How about a $14 tweak ? Radio Shack sells Caig Pro gold de-oxidizer and gold contact treatment kits. Clean up your speaker terminals, cables and interconnects, and if any's left do your power cables. Just did this last weekend and it really helped the soundstaging, everything sounds so clean and right.
Down and dirty advise. Bring them out into the room about 4 feet and set up the listening position equal distance from the speakers as they are from each other. Start with toe in so the axis of the speakers crosses several feet behind your head. The move your speakers backward and forward a few inches at a time, and/or your listening position, and see what happens. Also vary the degree of toe in from having the speakers pointed straight ahead to where the axis crosses in front of the listening position.
With a lot of careful listening and patience you aught to find a pretty good sound stage.
If you want more specific advise provide some details about room size and present position of listening position and speakers in your room. Describe any room openings and windows as well as floor and wall furnishings, etc. Also describe the tonal sonics as they now exist.
are they on the long wall (my suggestion), the diagonal (some have had great results doing this in problem rooms), or the short wall (where a lot of us begin...)?
Move them a more healthy distance from the front wall. The greater of 4' and half the distance between listener and speakers is a good place to start. More than that is better. You also want to maintain the same minimum distance between the listener and back wall. The laws of physics can be in conflict with a feminine sense of aesthetics.
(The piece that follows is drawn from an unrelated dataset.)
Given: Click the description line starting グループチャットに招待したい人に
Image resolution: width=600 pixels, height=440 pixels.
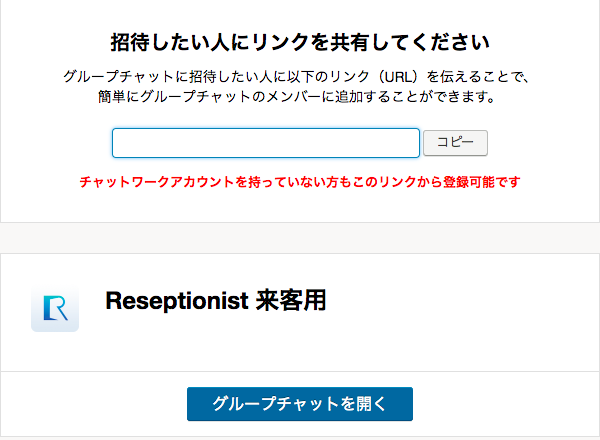Looking at the screenshot, I should (300, 76).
You cannot have large objects between the speakers. A direct view television is right out. Switching to front projection was the best thing I did to my soundstage.
Toe-in will help especially if the room is narrow. Aiming them directly at the listener is a good starting point. Farther toe-in may help in narrower rooms or if they're overly bright in your room.
You need to sit the minimum distance you can without loosing driver integration so that the direct sound isn't getting lost below the room's reverberant field. This is probably under 8'.
Having the speakers form an equilateral triangle with the listener is a nice place to start (60 degree subtended angle between speakers; this would put you 7' from a line drawn through speakers 8' apart).
Treating the first points of reflection should help.